A ausência da possibilidade de compra de telefone no programa também desapontou a professora de língua portuguesa Vanessa Gimenez da Silva, 46, que dá aulas em Quatá (490 km a oeste da capital paulista). “Acho válida toda tentativa de incentivo, mas precisamos de bons smartphones para acompanhar reuniões, cursos e aulas online. Hoje é uma ferramenta indispensável para o nosso trabalho”, diz a profissional, que está há 26 anos na rede paulista.

Segundo o governo, o aparelho celular não entrou no programa por conta da vedação expressa na Lei nº 173 de 27 de maio de 2020, que estabelece o Programa Federativo de Enfrentamento ao Coronavírus, uma lei complementar e emergencial para conter gastos públicos durante o período de enfrentamento à Covid-19.

Se não há previsão para incentivo à compra de telefones, existe um projeto, de R$ 70 milhões, para compra de pacotes de internet para celular. “A ideia é distribuir 750 mil chips aos alunos e 250 mil aos servidores da rede”, conta Moneo. Também ressalta que, dentro do ambiente do centro de mídias da educação paulista, o usuário não precisa gastar com internet, por conta de uma política de patrocínio de dados de aplicativo.

Para a deputada estadual Maria Izabel Azevedo Noronha (PT), a Professora Bebel, 60, presidente da Apeoesp (sindicato dos professores do ensino oficial do estado de São Paulo), qualquer ajuda de custo é bem-vinda, ainda mais se for pela inclusão digital do magistério. Mas ela ressalta que São Paulo deveria estar na liderança dos programas tecnológicos.
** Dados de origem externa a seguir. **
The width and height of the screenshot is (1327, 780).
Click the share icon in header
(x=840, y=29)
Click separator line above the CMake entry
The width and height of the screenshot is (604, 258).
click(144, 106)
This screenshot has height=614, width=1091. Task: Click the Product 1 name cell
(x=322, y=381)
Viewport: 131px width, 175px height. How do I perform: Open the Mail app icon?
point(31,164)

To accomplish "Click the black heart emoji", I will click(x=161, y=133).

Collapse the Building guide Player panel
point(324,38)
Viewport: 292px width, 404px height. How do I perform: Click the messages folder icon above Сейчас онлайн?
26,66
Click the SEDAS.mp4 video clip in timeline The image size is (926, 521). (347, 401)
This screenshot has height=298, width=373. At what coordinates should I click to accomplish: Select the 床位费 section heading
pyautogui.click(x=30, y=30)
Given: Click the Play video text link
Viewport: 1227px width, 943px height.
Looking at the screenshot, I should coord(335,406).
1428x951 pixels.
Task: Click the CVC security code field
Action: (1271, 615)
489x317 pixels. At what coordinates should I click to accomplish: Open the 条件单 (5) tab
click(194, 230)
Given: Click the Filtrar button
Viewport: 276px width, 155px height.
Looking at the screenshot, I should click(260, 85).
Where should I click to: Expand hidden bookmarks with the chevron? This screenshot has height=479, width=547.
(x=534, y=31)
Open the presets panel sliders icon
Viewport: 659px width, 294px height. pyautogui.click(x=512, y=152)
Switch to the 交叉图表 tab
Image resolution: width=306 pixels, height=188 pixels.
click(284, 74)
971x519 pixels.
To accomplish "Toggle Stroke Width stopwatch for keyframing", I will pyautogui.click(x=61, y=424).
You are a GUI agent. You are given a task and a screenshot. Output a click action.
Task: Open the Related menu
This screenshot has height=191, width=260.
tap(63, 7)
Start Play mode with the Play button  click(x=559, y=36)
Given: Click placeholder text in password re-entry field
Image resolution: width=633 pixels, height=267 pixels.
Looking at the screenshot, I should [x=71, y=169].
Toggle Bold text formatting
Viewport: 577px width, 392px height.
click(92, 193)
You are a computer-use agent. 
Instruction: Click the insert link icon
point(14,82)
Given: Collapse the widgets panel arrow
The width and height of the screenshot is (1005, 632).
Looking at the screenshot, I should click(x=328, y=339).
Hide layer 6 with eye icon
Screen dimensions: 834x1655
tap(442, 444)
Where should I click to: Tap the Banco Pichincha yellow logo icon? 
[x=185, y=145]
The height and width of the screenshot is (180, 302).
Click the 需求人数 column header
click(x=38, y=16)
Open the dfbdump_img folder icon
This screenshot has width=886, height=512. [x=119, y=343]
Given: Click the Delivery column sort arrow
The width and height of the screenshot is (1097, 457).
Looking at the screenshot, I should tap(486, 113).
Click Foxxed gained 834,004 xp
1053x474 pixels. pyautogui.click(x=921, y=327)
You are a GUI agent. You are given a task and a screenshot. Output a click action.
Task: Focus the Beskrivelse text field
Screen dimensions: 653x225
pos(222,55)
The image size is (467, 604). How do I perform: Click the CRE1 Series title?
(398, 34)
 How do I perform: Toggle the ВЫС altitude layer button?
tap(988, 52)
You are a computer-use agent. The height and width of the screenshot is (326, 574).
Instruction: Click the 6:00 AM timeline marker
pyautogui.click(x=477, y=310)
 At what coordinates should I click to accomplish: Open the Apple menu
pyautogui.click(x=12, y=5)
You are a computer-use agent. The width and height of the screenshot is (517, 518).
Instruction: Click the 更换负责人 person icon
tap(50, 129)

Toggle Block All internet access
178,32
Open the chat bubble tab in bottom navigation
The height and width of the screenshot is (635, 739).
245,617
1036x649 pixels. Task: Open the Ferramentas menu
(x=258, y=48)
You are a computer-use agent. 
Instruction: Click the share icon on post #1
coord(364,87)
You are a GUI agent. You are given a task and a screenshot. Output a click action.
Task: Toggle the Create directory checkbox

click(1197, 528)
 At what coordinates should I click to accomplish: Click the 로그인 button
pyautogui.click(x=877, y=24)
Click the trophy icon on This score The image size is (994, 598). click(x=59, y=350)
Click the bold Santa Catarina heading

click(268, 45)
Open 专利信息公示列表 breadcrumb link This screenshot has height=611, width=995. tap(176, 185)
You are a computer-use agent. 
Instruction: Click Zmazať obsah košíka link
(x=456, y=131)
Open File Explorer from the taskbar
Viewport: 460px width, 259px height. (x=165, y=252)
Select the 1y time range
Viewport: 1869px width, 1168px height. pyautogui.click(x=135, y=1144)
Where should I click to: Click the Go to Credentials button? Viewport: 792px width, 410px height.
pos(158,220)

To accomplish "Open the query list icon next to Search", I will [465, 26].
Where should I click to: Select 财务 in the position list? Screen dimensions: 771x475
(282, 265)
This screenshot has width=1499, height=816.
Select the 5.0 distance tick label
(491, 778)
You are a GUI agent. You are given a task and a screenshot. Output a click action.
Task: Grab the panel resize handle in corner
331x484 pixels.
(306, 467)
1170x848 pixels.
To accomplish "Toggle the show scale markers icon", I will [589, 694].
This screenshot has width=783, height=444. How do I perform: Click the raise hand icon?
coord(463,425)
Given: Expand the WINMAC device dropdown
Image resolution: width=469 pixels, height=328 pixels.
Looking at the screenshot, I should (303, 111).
“Um professor com menos de 40 aulas semanais não ganha R$ 2.000. Você obrigá-lo a comprar sua própria ferramenta de trabalho é desamparo, mesmo que haja a possibilidade de reembolso futuro. Alguns profissionais mal conseguem ter em casa um plano de internet decente.”

De acordo com a pasta do secretário Rossieli Soares, o programa tinha recebido até esta semana pouco mais 55 mil adesões, o que não significa que os que aceitaram as condições vão comprar ou renovar seus equipamentos.

O professor tem até março do ano que vem para aderir ao programa e, caso resolva comprar o equipamento, apresentar à secretaria, até o final de abril, a nota fiscal em seu nome.

Nos próximos dias, segundo o governo paulista, deve ser anunciada parceria com alguma grande rede varejista.